**About this exercise:**
Repeat the entries exactly as they are written.

**Data provided:**
═══

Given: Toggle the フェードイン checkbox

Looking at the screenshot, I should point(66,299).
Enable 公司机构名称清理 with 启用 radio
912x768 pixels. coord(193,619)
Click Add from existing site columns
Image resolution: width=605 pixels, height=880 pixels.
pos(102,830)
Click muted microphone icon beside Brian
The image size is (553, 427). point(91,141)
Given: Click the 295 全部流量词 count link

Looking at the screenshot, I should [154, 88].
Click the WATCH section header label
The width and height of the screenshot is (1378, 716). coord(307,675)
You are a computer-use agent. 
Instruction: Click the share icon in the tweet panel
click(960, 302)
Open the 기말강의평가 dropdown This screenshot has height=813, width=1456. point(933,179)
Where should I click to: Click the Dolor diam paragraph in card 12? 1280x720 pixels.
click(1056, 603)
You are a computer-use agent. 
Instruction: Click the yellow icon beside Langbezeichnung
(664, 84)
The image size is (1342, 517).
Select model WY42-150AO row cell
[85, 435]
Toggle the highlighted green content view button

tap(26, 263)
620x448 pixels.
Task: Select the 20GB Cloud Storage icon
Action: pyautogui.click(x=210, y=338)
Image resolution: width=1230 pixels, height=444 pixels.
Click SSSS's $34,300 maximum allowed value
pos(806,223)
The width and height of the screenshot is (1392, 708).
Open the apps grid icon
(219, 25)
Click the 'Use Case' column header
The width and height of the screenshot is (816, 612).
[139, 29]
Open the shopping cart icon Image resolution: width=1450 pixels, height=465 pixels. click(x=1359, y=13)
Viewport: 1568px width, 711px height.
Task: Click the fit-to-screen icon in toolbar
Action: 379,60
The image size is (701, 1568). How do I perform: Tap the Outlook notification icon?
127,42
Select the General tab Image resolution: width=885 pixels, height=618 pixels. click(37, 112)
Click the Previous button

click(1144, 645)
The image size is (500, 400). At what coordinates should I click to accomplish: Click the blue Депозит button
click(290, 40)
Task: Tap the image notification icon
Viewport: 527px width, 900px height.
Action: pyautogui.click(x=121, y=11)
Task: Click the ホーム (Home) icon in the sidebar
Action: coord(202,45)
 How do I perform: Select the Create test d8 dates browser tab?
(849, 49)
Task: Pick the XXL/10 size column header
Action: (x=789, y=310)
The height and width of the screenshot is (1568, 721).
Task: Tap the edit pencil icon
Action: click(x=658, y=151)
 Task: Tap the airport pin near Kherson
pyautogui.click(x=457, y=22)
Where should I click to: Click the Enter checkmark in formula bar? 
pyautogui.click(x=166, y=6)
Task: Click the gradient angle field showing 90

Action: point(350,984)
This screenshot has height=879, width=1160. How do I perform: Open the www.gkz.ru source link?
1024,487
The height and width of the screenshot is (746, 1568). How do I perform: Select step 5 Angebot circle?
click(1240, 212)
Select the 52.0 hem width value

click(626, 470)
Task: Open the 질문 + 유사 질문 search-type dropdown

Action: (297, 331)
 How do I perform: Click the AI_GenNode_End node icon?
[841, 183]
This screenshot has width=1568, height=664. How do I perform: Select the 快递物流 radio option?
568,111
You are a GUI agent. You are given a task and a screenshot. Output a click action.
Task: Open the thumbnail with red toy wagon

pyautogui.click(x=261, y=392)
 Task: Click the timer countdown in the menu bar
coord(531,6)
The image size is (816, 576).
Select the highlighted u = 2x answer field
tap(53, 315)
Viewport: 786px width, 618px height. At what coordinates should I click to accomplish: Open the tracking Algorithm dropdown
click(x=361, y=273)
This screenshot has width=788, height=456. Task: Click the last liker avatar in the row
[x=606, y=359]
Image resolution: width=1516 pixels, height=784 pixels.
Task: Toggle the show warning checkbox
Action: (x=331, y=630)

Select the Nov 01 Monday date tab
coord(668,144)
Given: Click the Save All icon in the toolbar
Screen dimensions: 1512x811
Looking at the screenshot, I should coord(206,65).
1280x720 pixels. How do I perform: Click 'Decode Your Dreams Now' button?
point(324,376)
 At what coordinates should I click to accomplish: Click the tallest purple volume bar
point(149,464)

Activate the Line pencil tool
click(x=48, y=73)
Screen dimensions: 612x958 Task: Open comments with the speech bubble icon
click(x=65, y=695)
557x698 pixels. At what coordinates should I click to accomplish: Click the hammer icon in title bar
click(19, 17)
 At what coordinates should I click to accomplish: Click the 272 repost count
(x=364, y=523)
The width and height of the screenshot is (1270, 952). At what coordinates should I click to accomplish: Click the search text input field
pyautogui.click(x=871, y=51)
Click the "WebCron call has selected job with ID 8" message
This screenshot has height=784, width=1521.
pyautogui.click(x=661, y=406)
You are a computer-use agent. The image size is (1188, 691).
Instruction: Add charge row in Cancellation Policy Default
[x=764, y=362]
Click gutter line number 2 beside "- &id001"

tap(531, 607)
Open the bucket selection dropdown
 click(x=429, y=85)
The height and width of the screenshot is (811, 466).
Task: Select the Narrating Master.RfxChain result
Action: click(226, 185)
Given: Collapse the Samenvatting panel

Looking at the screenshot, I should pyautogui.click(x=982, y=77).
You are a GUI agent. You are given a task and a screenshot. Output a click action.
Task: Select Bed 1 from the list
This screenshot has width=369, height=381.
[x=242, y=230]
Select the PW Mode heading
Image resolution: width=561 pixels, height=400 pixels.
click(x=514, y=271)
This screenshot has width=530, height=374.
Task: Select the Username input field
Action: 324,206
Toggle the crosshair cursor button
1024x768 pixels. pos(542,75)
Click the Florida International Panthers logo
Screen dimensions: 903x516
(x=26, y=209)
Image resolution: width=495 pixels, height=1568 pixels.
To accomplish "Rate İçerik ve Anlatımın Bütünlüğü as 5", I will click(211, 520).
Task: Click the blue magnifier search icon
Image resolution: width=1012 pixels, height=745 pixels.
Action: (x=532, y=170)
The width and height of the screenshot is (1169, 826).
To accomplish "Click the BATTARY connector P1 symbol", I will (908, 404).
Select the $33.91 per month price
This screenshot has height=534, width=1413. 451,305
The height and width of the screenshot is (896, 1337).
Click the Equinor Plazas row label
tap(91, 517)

═══

**Result of this exercise:**
Given: Toggle the フェードイン checkbox

Looking at the screenshot, I should point(66,299).
Enable 公司机构名称清理 with 启用 radio
912x768 pixels. coord(193,619)
Click Add from existing site columns
Image resolution: width=605 pixels, height=880 pixels.
pos(102,830)
Click muted microphone icon beside Brian
The image size is (553, 427). point(91,141)
Given: Click the 295 全部流量词 count link

Looking at the screenshot, I should [154, 88].
Click the WATCH section header label
The width and height of the screenshot is (1378, 716). coord(307,675)
You are a computer-use agent. 
Instruction: Click the share icon in the tweet panel
click(960, 302)
Open the 기말강의평가 dropdown This screenshot has height=813, width=1456. point(933,179)
Where should I click to: Click the Dolor diam paragraph in card 12? 1280x720 pixels.
click(1056, 603)
You are a computer-use agent. 
Instruction: Click the yellow icon beside Langbezeichnung
(664, 84)
The image size is (1342, 517).
Select model WY42-150AO row cell
[85, 435]
Toggle the highlighted green content view button

tap(26, 263)
620x448 pixels.
Task: Select the 20GB Cloud Storage icon
Action: pyautogui.click(x=210, y=338)
Image resolution: width=1230 pixels, height=444 pixels.
Click SSSS's $34,300 maximum allowed value
pos(806,223)
The width and height of the screenshot is (1392, 708).
Open the apps grid icon
(219, 25)
Click the 'Use Case' column header
The width and height of the screenshot is (816, 612).
[139, 29]
Open the shopping cart icon Image resolution: width=1450 pixels, height=465 pixels. click(x=1359, y=13)
Viewport: 1568px width, 711px height.
Task: Click the fit-to-screen icon in toolbar
Action: 379,60
The image size is (701, 1568). How do I perform: Tap the Outlook notification icon?
127,42
Select the General tab Image resolution: width=885 pixels, height=618 pixels. click(37, 112)
Click the Previous button

click(1144, 645)
The image size is (500, 400). At what coordinates should I click to accomplish: Click the blue Депозит button
click(290, 40)
Task: Tap the image notification icon
Viewport: 527px width, 900px height.
Action: pyautogui.click(x=121, y=11)
Task: Click the ホーム (Home) icon in the sidebar
Action: coord(202,45)
 How do I perform: Select the Create test d8 dates browser tab?
(849, 49)
Task: Pick the XXL/10 size column header
Action: (x=789, y=310)
The height and width of the screenshot is (1568, 721).
Task: Tap the edit pencil icon
Action: click(x=658, y=151)
 Task: Tap the airport pin near Kherson
pyautogui.click(x=457, y=22)
Where should I click to: Click the Enter checkmark in formula bar? 
pyautogui.click(x=166, y=6)
Task: Click the gradient angle field showing 90

Action: point(350,984)
This screenshot has height=879, width=1160. How do I perform: Open the www.gkz.ru source link?
1024,487
The height and width of the screenshot is (746, 1568). How do I perform: Select step 5 Angebot circle?
click(1240, 212)
Select the 52.0 hem width value

click(626, 470)
Task: Open the 질문 + 유사 질문 search-type dropdown

Action: (297, 331)
 How do I perform: Click the AI_GenNode_End node icon?
[841, 183]
This screenshot has width=1568, height=664. How do I perform: Select the 快递物流 radio option?
568,111
You are a GUI agent. You are given a task and a screenshot. Output a click action.
Task: Open the thumbnail with red toy wagon

pyautogui.click(x=261, y=392)
 Task: Click the timer countdown in the menu bar
coord(531,6)
The image size is (816, 576).
Select the highlighted u = 2x answer field
tap(53, 315)
Viewport: 786px width, 618px height. At what coordinates should I click to accomplish: Open the tracking Algorithm dropdown
click(x=361, y=273)
This screenshot has width=788, height=456. Task: Click the last liker avatar in the row
[x=606, y=359]
Image resolution: width=1516 pixels, height=784 pixels.
Task: Toggle the show warning checkbox
Action: (x=331, y=630)

Select the Nov 01 Monday date tab
coord(668,144)
Given: Click the Save All icon in the toolbar
Screen dimensions: 1512x811
Looking at the screenshot, I should coord(206,65).
1280x720 pixels. How do I perform: Click 'Decode Your Dreams Now' button?
point(324,376)
 At what coordinates should I click to accomplish: Click the tallest purple volume bar
point(149,464)

Activate the Line pencil tool
click(x=48, y=73)
Screen dimensions: 612x958 Task: Open comments with the speech bubble icon
click(x=65, y=695)
557x698 pixels. At what coordinates should I click to accomplish: Click the hammer icon in title bar
click(19, 17)
 At what coordinates should I click to accomplish: Click the 272 repost count
(x=364, y=523)
The width and height of the screenshot is (1270, 952). At what coordinates should I click to accomplish: Click the search text input field
pyautogui.click(x=871, y=51)
Click the "WebCron call has selected job with ID 8" message
This screenshot has height=784, width=1521.
pyautogui.click(x=661, y=406)
You are a computer-use agent. The image size is (1188, 691).
Instruction: Add charge row in Cancellation Policy Default
[x=764, y=362]
Click gutter line number 2 beside "- &id001"

tap(531, 607)
Open the bucket selection dropdown
 click(x=429, y=85)
The height and width of the screenshot is (811, 466).
Task: Select the Narrating Master.RfxChain result
Action: click(226, 185)
Given: Collapse the Samenvatting panel

Looking at the screenshot, I should pyautogui.click(x=982, y=77).
You are a GUI agent. You are given a task and a screenshot. Output a click action.
Task: Select Bed 1 from the list
This screenshot has width=369, height=381.
[x=242, y=230]
Select the PW Mode heading
Image resolution: width=561 pixels, height=400 pixels.
click(x=514, y=271)
This screenshot has width=530, height=374.
Task: Select the Username input field
Action: 324,206
Toggle the crosshair cursor button
1024x768 pixels. pos(542,75)
Click the Florida International Panthers logo
Screen dimensions: 903x516
(x=26, y=209)
Image resolution: width=495 pixels, height=1568 pixels.
To accomplish "Rate İçerik ve Anlatımın Bütünlüğü as 5", I will click(211, 520).
Task: Click the blue magnifier search icon
Image resolution: width=1012 pixels, height=745 pixels.
Action: (x=532, y=170)
The width and height of the screenshot is (1169, 826).
To accomplish "Click the BATTARY connector P1 symbol", I will (908, 404).
Select the $33.91 per month price
This screenshot has height=534, width=1413. 451,305
The height and width of the screenshot is (896, 1337).
Click the Equinor Plazas row label
tap(91, 517)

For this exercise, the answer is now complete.